Florida’s comparative negligence law also comes into play here, and it got significantly harsher in 2023. Under the old rule, you could recover damages even if you were mostly at fault for the accident. Now, if a jury finds you more than 50% responsible, you recover nothing. Defense attorneys are already using this to pressure injured people into low settlements.
If the other driver’s insurer claims you were partly at fault — maybe you were speeding, or you didn’t brake fast enough — they’ll use that to reduce their offer or argue you shouldn’t recover at all. This is why police reports, witness statements, and traffic camera footage matter so much. You need evidence that clearly shows the other driver caused the crash.
What To Do Immediately After an Accident
Call 911 if anyone is injured, even if the injuries seem minor. Get a police report. Florida law requires you to report any accident involving injury, death, or property damage over $500. That’s nearly every accident.
Take photos of the vehicles, the road, any visible injuries, and the scene from multiple angles. Get the other driver’s insurance information and license plate number. If there are witnesses, get their contact information before they leave.
Then see a doctor within 14 days. Go to the ER if you need to, but at minimum see your primary care physician or an urgent care clinic. Tell them about every symptom, even if it seems minor. Neck stiffness, headaches, back pain — document all of it. Injuries from car accidents often don’t show up immediately. Adrenaline masks pain. By the time you realize how badly you’re hurt, you may have already blown past the 14-day deadline.
Notify your insurance company about the accident, but be careful what you say. You’re required to report the crash, but you’re not required to give a recorded statement right away. Insurers use those statements to lock you into a version of events before you’ve had time to process what happened or consult an attorney.
Don’t sign anything from the other driver’s insurance company. They’ll sometimes send a release or a settlement offer within days of the accident, hoping you’ll take a quick payout before you realize how serious your injuries are. Once you sign a release, you can’t go back and ask for more money later, even if your condition worsens.
When You Need an Attorney for a Florida Car Accident Case
If your injuries are minor and your medical bills fall well under the $10,000 PIP limit, you probably don’t need a lawyer. File your PIP claim, get your treatment, and move on.
But if your injuries are serious, if your medical bills are climbing past the PIP cap, if the insurance company denied your PIP claim, or if the other driver was uninsured, talk to an attorney before you do anything else. Personal injury cases in Florida are technical. The deadlines are strict. The insurance companies have lawyers working for them from day one. You should too.

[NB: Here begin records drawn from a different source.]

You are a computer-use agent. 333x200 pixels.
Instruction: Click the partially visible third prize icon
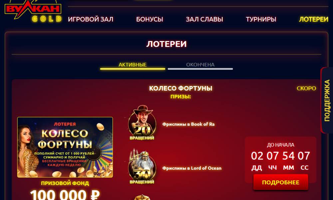coord(142,197)
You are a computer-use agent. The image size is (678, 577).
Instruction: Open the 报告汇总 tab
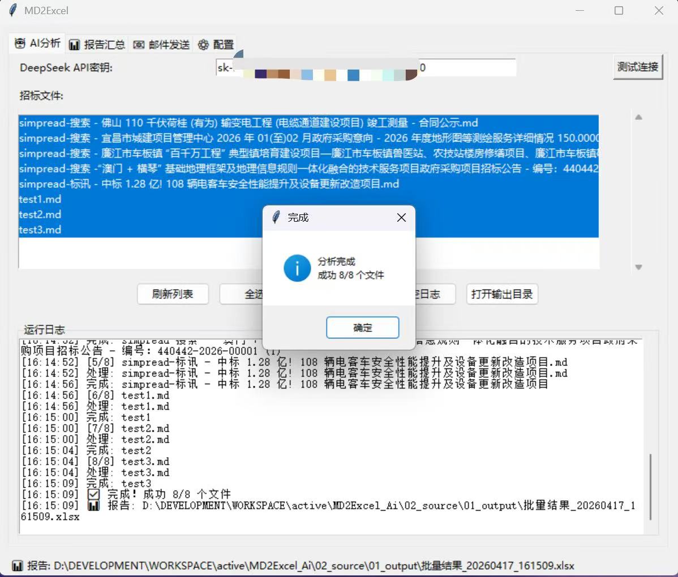[96, 45]

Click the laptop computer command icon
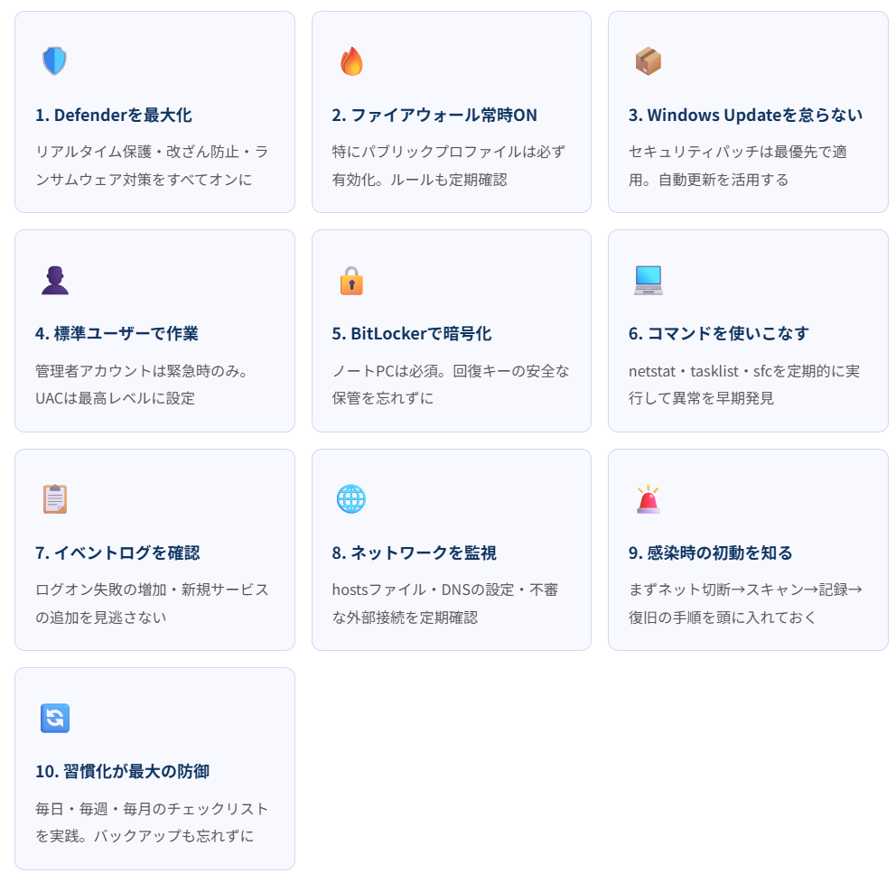(x=648, y=280)
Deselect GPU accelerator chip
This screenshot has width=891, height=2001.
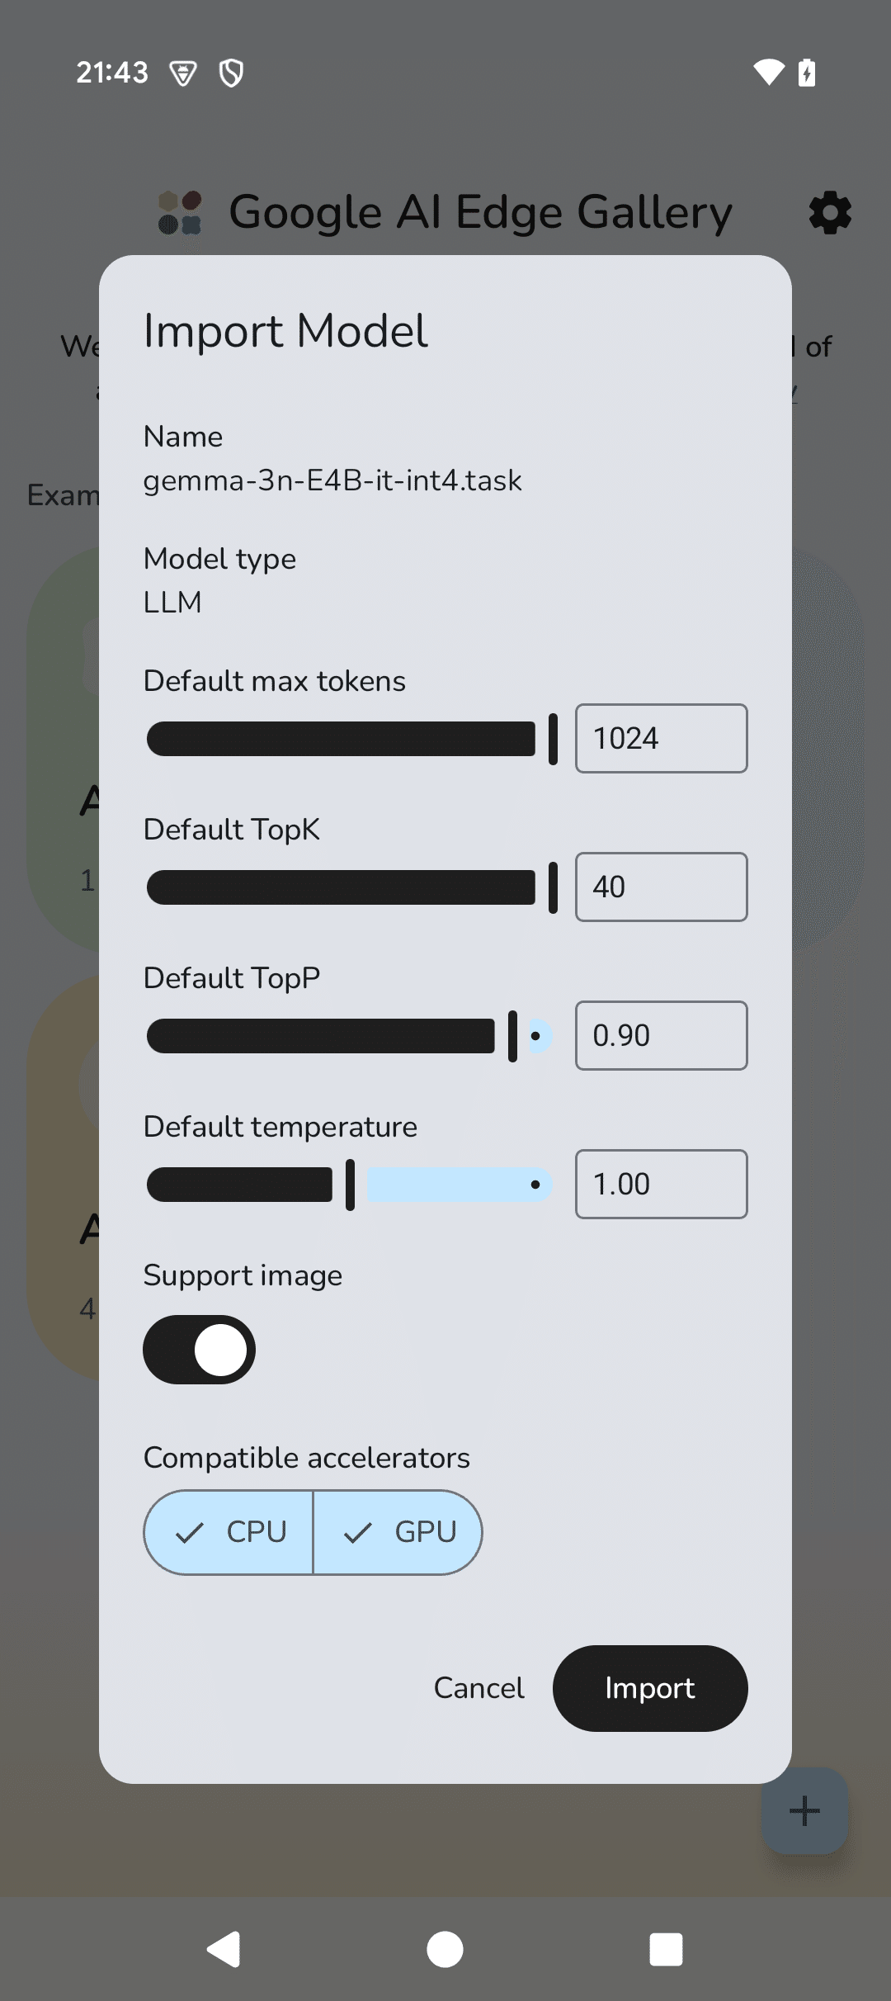click(x=398, y=1532)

Most personal injury attorneys work on contingency, meaning they don’t get paid unless you recover money. The standard fee in Florida is 33.33% if the case settles before a lawsuit is filed, and 40% if it goes to litigation. That might sound high, but the difference between handling a serious injury case yourself and having an experienced attorney handle it is often tens of thousands of dollars.
Florida’s no-fault system was supposed to make car accident claims simpler and faster. In some ways it does. In others, it just creates more hoops to jump through. Know the rules, meet the deadlines, and don’t assume the insurance company is looking out for you. They’re not.